Your instructions: What follows is a listing. Return every line of it exactly.

Source information:

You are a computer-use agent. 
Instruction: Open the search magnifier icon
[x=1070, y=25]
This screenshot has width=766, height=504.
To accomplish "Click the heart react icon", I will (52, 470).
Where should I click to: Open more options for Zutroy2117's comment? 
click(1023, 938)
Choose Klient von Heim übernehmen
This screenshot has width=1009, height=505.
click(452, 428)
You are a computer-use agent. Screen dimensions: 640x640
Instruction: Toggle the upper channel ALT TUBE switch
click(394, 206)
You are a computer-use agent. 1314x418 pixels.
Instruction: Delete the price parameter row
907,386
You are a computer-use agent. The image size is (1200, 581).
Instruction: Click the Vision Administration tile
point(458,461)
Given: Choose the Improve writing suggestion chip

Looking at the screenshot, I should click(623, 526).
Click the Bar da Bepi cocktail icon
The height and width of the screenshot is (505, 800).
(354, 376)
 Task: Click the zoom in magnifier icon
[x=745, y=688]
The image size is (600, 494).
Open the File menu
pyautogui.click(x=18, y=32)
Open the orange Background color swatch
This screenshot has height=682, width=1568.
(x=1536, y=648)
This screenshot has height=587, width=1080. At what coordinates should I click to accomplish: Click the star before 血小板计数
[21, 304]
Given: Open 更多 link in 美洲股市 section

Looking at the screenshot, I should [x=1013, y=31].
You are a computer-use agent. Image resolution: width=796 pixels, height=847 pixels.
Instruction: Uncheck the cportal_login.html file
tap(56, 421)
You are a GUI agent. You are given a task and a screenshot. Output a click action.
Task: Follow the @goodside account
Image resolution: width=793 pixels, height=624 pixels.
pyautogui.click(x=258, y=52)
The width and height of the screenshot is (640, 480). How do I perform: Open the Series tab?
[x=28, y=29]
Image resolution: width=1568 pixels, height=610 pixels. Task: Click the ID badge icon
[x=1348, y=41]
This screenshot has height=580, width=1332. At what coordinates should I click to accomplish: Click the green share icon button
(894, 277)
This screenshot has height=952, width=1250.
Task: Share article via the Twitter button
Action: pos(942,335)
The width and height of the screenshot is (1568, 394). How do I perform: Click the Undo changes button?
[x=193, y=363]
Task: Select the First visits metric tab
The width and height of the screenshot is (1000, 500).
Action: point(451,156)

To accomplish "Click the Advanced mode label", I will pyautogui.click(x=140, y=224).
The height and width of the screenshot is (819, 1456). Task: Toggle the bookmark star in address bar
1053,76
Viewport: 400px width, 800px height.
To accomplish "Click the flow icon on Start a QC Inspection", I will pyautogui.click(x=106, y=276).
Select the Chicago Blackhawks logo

Exercise output:
You are a computer-use agent. 
Instruction: Open the search magnifier icon
[x=1070, y=25]
This screenshot has width=766, height=504.
To accomplish "Click the heart react icon", I will (52, 470).
Where should I click to: Open more options for Zutroy2117's comment? 
click(1023, 938)
Choose Klient von Heim übernehmen
This screenshot has width=1009, height=505.
click(452, 428)
You are a computer-use agent. Screen dimensions: 640x640
Instruction: Toggle the upper channel ALT TUBE switch
click(394, 206)
You are a computer-use agent. 1314x418 pixels.
Instruction: Delete the price parameter row
907,386
You are a computer-use agent. The image size is (1200, 581).
Instruction: Click the Vision Administration tile
point(458,461)
Given: Choose the Improve writing suggestion chip

Looking at the screenshot, I should click(623, 526).
Click the Bar da Bepi cocktail icon
The height and width of the screenshot is (505, 800).
(354, 376)
 Task: Click the zoom in magnifier icon
[x=745, y=688]
The image size is (600, 494).
Open the File menu
pyautogui.click(x=18, y=32)
Open the orange Background color swatch
This screenshot has height=682, width=1568.
(x=1536, y=648)
This screenshot has height=587, width=1080. At what coordinates should I click to accomplish: Click the star before 血小板计数
[21, 304]
Given: Open 更多 link in 美洲股市 section

Looking at the screenshot, I should [x=1013, y=31].
You are a computer-use agent. Image resolution: width=796 pixels, height=847 pixels.
Instruction: Uncheck the cportal_login.html file
tap(56, 421)
You are a GUI agent. You are given a task and a screenshot. Output a click action.
Task: Follow the @goodside account
Image resolution: width=793 pixels, height=624 pixels.
pyautogui.click(x=258, y=52)
The width and height of the screenshot is (640, 480). How do I perform: Open the Series tab?
[x=28, y=29]
Image resolution: width=1568 pixels, height=610 pixels. Task: Click the ID badge icon
[x=1348, y=41]
This screenshot has height=580, width=1332. At what coordinates should I click to accomplish: Click the green share icon button
(894, 277)
This screenshot has height=952, width=1250.
Task: Share article via the Twitter button
Action: pos(942,335)
The width and height of the screenshot is (1568, 394). How do I perform: Click the Undo changes button?
[x=193, y=363]
Task: Select the First visits metric tab
The width and height of the screenshot is (1000, 500).
Action: point(451,156)

To accomplish "Click the Advanced mode label", I will pyautogui.click(x=140, y=224).
The height and width of the screenshot is (819, 1456). Task: Toggle the bookmark star in address bar
1053,76
Viewport: 400px width, 800px height.
To accomplish "Click the flow icon on Start a QC Inspection", I will pyautogui.click(x=106, y=276).
Select the Chicago Blackhawks logo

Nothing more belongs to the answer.